The end of Protestantism
If these kind of practices start to shape our church life, Leithart argues, we see “the end of Protestantism.” I believe this could be better called “the end of denominationalism.” Leithart focuses his argument on his fellow Protestants, arguing that as we live into the reunited church our common identity will no longer be shaped by being Presbyterian, Lutheran or Methodist, but we will be catholic, members of the universal church, and Protestantism, as such, will be over. But, as Leithart also rightly points out, the same holds for Roman Catholicism and Orthodoxy. In the divided ecclesial world in which we live, the identities of these church families are as much defined by their differences from one another and from other parts of the church as is the case in Protestantism. In other words, they too live like denominations, communities shaped by theological, historical and cultural identity markers rather than as communities embodying the eschatological gathering work of Jesus Christ. In the reunited church, Protestantism will no longer exist, but neither will Roman Catholicism or Orthodoxy. We all will be catholic.

The PC(USA) post-schism
It strikes me that Leithart wrote an extraordinary timely book, exactly because it is so unfashionable. Surely, sociologists tell us that denominations are dying, but not because denominationalism itself is on its last legs. Existing denominations are crumbling due to internal conflicts and aging memberships that can no longer support the denominations’ organizational structures.
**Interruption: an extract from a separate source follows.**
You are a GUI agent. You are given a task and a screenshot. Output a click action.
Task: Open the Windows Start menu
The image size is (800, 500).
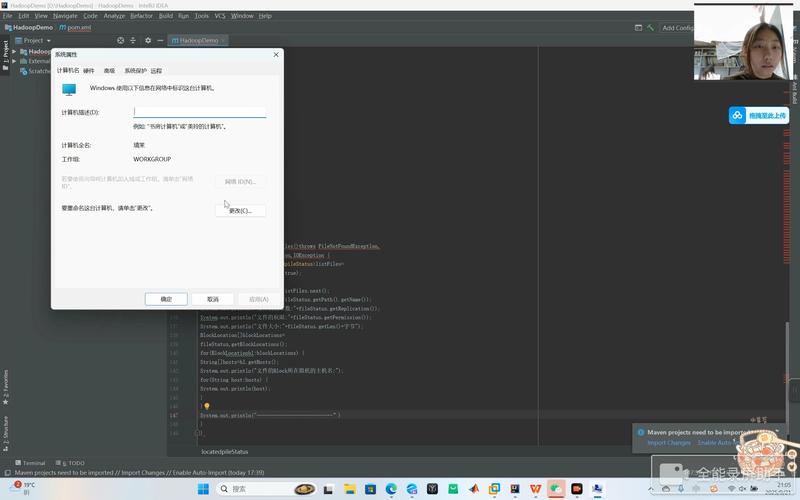(204, 489)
But new groupings that emerge are still governed by denominational principles, in that they desire visible unity and a common life that is a product of identifying with one another theologically or culturally. But what Leithart wants to show us is that in doing so we miss out on the heart of the gospel: to be reunited with those with whom we are estranged.
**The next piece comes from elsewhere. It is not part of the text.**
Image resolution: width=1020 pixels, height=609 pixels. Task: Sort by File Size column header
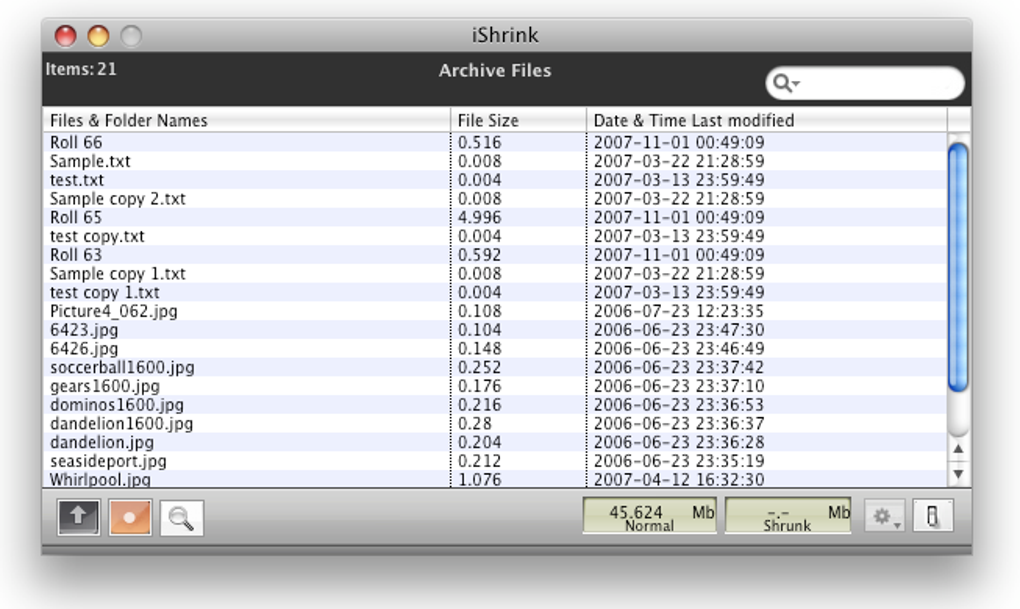point(518,120)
As a church, our own Presbyterian Church (U.S.A.) finds itself at a critical juncture. In the last 10 years or so we ourselves experienced the frustration and pain of endless debates and church conflict resulting in schism. As a result, we are now more homogeneous then we were ever before. And even while at the time that the conflicts were raging many of us called for unity and the importance of sticking together, now that the split has taken place I also regularly hear quietly from pastors and presbytery executives that there is something nice about the discussions having come to an end and the troubling voices having disappeared. Psychologically, that is completely understandable. But at the same time, it is the seduction of denominationalism, of wanting our church life be organized along the lines of our agreements and comfort rather than being governed by the gathering work of Jesus Christ who calls together that what is scattered.

Therefore, I believe, that at this point where multiple taskforces are working to provide our church with a new vision for its identity and organizational structure, we do well to heed Leithart’s voice, and use this moment to ask ourselves: Do we want to continue being a denomination? Or do we want to truly become a church? What would that look like for the way we organize ourselves, and the way we situate ourselves vis-à-vis other Christian communities? Are we aiming to protect ourselves, our heritage, our identity – or are we seeking to sense the salvation that becomes tangible in the gathering work of the Lord? Jesus’ words are quite telling – “Those who try to preserve their lives will lose it, but those who lose it, will preserve it” (Luke 17:33).

Edwin Chr. van Driel is a minister of Word and Sacrament in the PC(USA) and the Directors’ Bicentennial Associate Professor of Theology at Pittsburgh Theological Seminary.